■ TASK INSTRUCTIONS: Restate all the data word for word, leaving nothing out.

(Collected data entries)

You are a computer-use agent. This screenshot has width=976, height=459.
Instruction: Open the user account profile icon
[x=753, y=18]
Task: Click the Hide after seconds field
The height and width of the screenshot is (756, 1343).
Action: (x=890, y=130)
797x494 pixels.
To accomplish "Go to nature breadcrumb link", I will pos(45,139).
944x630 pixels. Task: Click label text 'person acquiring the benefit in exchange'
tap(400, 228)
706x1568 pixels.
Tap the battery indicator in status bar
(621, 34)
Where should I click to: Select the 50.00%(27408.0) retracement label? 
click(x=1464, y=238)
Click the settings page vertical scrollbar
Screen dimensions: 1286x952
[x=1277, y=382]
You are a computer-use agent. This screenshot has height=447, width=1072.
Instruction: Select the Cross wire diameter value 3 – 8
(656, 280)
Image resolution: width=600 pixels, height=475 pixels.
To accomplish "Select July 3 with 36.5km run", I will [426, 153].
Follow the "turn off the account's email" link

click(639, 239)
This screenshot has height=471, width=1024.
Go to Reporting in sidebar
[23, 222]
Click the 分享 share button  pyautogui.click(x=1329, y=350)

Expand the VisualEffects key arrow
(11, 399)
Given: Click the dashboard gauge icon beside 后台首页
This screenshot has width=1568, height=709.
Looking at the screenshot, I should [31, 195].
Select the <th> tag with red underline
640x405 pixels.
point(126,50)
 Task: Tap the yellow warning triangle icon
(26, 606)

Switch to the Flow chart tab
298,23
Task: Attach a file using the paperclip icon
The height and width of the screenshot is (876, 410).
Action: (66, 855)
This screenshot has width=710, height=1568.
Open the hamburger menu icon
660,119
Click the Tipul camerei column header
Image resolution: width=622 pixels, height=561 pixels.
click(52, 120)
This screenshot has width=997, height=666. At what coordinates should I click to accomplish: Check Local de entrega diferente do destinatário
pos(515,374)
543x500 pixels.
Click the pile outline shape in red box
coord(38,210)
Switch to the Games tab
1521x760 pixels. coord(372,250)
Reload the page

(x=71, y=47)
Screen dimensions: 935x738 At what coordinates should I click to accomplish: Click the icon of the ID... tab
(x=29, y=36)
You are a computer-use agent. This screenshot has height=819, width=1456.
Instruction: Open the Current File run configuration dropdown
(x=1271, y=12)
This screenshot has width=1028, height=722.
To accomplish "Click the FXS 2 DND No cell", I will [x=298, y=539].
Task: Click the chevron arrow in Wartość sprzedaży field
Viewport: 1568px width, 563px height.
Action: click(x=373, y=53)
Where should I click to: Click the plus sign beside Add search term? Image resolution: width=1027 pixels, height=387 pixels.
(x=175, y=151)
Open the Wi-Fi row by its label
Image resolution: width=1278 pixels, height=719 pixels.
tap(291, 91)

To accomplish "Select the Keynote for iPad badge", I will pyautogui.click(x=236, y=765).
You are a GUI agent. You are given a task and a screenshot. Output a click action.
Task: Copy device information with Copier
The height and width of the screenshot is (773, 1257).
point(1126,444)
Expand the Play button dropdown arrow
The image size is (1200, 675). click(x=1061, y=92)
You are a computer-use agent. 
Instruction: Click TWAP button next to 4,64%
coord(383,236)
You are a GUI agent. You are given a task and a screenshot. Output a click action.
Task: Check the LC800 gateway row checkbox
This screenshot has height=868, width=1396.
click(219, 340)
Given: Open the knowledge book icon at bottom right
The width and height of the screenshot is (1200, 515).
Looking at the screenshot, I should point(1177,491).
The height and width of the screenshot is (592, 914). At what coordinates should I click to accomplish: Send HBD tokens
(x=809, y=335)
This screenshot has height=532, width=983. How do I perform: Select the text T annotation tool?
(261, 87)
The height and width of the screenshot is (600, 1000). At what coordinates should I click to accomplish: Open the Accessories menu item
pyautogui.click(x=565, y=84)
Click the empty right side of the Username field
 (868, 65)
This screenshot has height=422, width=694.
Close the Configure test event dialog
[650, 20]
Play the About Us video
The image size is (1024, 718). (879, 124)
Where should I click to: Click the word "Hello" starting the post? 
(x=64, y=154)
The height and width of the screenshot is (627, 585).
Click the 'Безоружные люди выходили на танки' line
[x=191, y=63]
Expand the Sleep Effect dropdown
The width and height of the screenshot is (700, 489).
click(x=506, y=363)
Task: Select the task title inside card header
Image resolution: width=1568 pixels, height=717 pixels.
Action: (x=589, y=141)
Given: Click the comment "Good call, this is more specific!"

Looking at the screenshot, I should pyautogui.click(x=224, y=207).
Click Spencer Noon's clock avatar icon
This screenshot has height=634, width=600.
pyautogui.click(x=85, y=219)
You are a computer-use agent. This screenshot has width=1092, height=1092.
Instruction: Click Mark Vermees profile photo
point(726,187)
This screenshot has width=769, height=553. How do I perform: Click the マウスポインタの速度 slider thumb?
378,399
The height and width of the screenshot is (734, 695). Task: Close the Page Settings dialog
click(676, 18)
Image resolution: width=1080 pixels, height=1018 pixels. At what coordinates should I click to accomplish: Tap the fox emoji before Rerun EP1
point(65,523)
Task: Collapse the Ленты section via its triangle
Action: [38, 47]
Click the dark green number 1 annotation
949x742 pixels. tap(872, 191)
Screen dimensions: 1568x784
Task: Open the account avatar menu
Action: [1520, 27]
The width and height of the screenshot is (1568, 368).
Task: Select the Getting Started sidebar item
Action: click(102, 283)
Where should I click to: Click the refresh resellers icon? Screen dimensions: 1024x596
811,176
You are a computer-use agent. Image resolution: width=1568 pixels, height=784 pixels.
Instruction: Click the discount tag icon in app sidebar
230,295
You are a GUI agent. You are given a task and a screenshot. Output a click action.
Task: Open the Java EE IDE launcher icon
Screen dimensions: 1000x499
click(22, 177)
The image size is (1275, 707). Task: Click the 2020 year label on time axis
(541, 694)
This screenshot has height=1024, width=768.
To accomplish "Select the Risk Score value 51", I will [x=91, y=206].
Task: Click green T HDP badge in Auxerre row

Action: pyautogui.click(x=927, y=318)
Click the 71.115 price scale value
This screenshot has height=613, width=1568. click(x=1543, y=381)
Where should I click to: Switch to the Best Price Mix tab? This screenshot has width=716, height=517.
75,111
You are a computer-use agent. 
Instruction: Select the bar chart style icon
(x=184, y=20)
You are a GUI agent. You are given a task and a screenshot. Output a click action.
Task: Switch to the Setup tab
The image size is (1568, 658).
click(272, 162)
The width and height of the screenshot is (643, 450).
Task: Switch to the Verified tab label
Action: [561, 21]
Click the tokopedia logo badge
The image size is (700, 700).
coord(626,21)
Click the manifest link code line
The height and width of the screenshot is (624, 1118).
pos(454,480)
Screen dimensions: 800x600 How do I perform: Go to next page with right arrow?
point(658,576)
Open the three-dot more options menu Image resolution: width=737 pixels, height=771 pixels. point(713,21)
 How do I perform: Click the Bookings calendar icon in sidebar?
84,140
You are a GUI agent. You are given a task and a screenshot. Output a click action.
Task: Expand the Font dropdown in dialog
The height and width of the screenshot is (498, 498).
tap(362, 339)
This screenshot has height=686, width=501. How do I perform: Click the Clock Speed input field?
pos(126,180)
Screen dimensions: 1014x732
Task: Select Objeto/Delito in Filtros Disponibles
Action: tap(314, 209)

■ PROBLEM SOLUTION:
You are a computer-use agent. This screenshot has width=976, height=459.
Instruction: Open the user account profile icon
[x=753, y=18]
Task: Click the Hide after seconds field
The height and width of the screenshot is (756, 1343).
Action: (x=890, y=130)
797x494 pixels.
To accomplish "Go to nature breadcrumb link", I will pos(45,139).
944x630 pixels. Task: Click label text 'person acquiring the benefit in exchange'
tap(400, 228)
706x1568 pixels.
Tap the battery indicator in status bar
(621, 34)
Where should I click to: Select the 50.00%(27408.0) retracement label? 
click(x=1464, y=238)
Click the settings page vertical scrollbar
Screen dimensions: 1286x952
[x=1277, y=382]
You are a computer-use agent. This screenshot has height=447, width=1072.
Instruction: Select the Cross wire diameter value 3 – 8
(656, 280)
Image resolution: width=600 pixels, height=475 pixels.
To accomplish "Select July 3 with 36.5km run", I will [426, 153].
Follow the "turn off the account's email" link

click(639, 239)
This screenshot has height=471, width=1024.
Go to Reporting in sidebar
[23, 222]
Click the 分享 share button  pyautogui.click(x=1329, y=350)

Expand the VisualEffects key arrow
(11, 399)
Given: Click the dashboard gauge icon beside 后台首页
This screenshot has width=1568, height=709.
Looking at the screenshot, I should [31, 195].
Select the <th> tag with red underline
640x405 pixels.
point(126,50)
 Task: Tap the yellow warning triangle icon
(26, 606)

Switch to the Flow chart tab
298,23
Task: Attach a file using the paperclip icon
The height and width of the screenshot is (876, 410).
Action: (66, 855)
This screenshot has width=710, height=1568.
Open the hamburger menu icon
660,119
Click the Tipul camerei column header
Image resolution: width=622 pixels, height=561 pixels.
click(52, 120)
This screenshot has width=997, height=666. At what coordinates should I click to accomplish: Check Local de entrega diferente do destinatário
pos(515,374)
543x500 pixels.
Click the pile outline shape in red box
coord(38,210)
Switch to the Games tab
1521x760 pixels. coord(372,250)
Reload the page

(x=71, y=47)
Screen dimensions: 935x738 At what coordinates should I click to accomplish: Click the icon of the ID... tab
(x=29, y=36)
You are a computer-use agent. This screenshot has height=819, width=1456.
Instruction: Open the Current File run configuration dropdown
(x=1271, y=12)
This screenshot has width=1028, height=722.
To accomplish "Click the FXS 2 DND No cell", I will [x=298, y=539].
Task: Click the chevron arrow in Wartość sprzedaży field
Viewport: 1568px width, 563px height.
Action: click(x=373, y=53)
Where should I click to: Click the plus sign beside Add search term? Image resolution: width=1027 pixels, height=387 pixels.
(x=175, y=151)
Open the Wi-Fi row by its label
Image resolution: width=1278 pixels, height=719 pixels.
tap(291, 91)

To accomplish "Select the Keynote for iPad badge", I will pyautogui.click(x=236, y=765).
You are a GUI agent. You are given a task and a screenshot. Output a click action.
Task: Copy device information with Copier
The height and width of the screenshot is (773, 1257).
point(1126,444)
Expand the Play button dropdown arrow
The image size is (1200, 675). click(x=1061, y=92)
You are a computer-use agent. 
Instruction: Click TWAP button next to 4,64%
coord(383,236)
You are a GUI agent. You are given a task and a screenshot. Output a click action.
Task: Check the LC800 gateway row checkbox
This screenshot has height=868, width=1396.
click(219, 340)
Given: Open the knowledge book icon at bottom right
The width and height of the screenshot is (1200, 515).
Looking at the screenshot, I should point(1177,491).
The height and width of the screenshot is (592, 914). At what coordinates should I click to accomplish: Send HBD tokens
(x=809, y=335)
This screenshot has height=532, width=983. How do I perform: Select the text T annotation tool?
(261, 87)
The height and width of the screenshot is (600, 1000). At what coordinates should I click to accomplish: Open the Accessories menu item
pyautogui.click(x=565, y=84)
Click the empty right side of the Username field
 (868, 65)
This screenshot has height=422, width=694.
Close the Configure test event dialog
[650, 20]
Play the About Us video
The image size is (1024, 718). (879, 124)
Where should I click to: Click the word "Hello" starting the post? 
(x=64, y=154)
The height and width of the screenshot is (627, 585).
Click the 'Безоружные люди выходили на танки' line
[x=191, y=63]
Expand the Sleep Effect dropdown
The width and height of the screenshot is (700, 489).
click(x=506, y=363)
Task: Select the task title inside card header
Image resolution: width=1568 pixels, height=717 pixels.
Action: (x=589, y=141)
Given: Click the comment "Good call, this is more specific!"

Looking at the screenshot, I should pyautogui.click(x=224, y=207).
Click Spencer Noon's clock avatar icon
This screenshot has height=634, width=600.
pyautogui.click(x=85, y=219)
You are a computer-use agent. This screenshot has width=1092, height=1092.
Instruction: Click Mark Vermees profile photo
point(726,187)
This screenshot has width=769, height=553. How do I perform: Click the マウスポインタの速度 slider thumb?
378,399
The height and width of the screenshot is (734, 695). Task: Close the Page Settings dialog
click(676, 18)
Image resolution: width=1080 pixels, height=1018 pixels. At what coordinates should I click to accomplish: Tap the fox emoji before Rerun EP1
point(65,523)
Task: Collapse the Ленты section via its triangle
Action: [38, 47]
Click the dark green number 1 annotation
949x742 pixels. tap(872, 191)
Screen dimensions: 1568x784
Task: Open the account avatar menu
Action: [1520, 27]
The width and height of the screenshot is (1568, 368).
Task: Select the Getting Started sidebar item
Action: click(102, 283)
Where should I click to: Click the refresh resellers icon? Screen dimensions: 1024x596
811,176
You are a computer-use agent. Image resolution: width=1568 pixels, height=784 pixels.
Instruction: Click the discount tag icon in app sidebar
230,295
You are a GUI agent. You are given a task and a screenshot. Output a click action.
Task: Open the Java EE IDE launcher icon
Screen dimensions: 1000x499
click(22, 177)
The image size is (1275, 707). Task: Click the 2020 year label on time axis
(541, 694)
This screenshot has height=1024, width=768.
To accomplish "Select the Risk Score value 51", I will [x=91, y=206].
Task: Click green T HDP badge in Auxerre row

Action: pyautogui.click(x=927, y=318)
Click the 71.115 price scale value
This screenshot has height=613, width=1568. click(x=1543, y=381)
Where should I click to: Switch to the Best Price Mix tab? This screenshot has width=716, height=517.
75,111
You are a computer-use agent. 
Instruction: Select the bar chart style icon
(x=184, y=20)
You are a GUI agent. You are given a task and a screenshot. Output a click action.
Task: Switch to the Setup tab
The image size is (1568, 658).
click(272, 162)
The width and height of the screenshot is (643, 450).
Task: Switch to the Verified tab label
Action: [561, 21]
Click the tokopedia logo badge
The image size is (700, 700).
coord(626,21)
Click the manifest link code line
The height and width of the screenshot is (624, 1118).
pos(454,480)
Screen dimensions: 800x600 How do I perform: Go to next page with right arrow?
point(658,576)
Open the three-dot more options menu Image resolution: width=737 pixels, height=771 pixels. point(713,21)
 How do I perform: Click the Bookings calendar icon in sidebar?
84,140
You are a GUI agent. You are given a task and a screenshot. Output a click action.
Task: Expand the Font dropdown in dialog
The height and width of the screenshot is (498, 498).
tap(362, 339)
This screenshot has height=686, width=501. How do I perform: Click the Clock Speed input field?
pos(126,180)
Screen dimensions: 1014x732
Task: Select Objeto/Delito in Filtros Disponibles
Action: tap(314, 209)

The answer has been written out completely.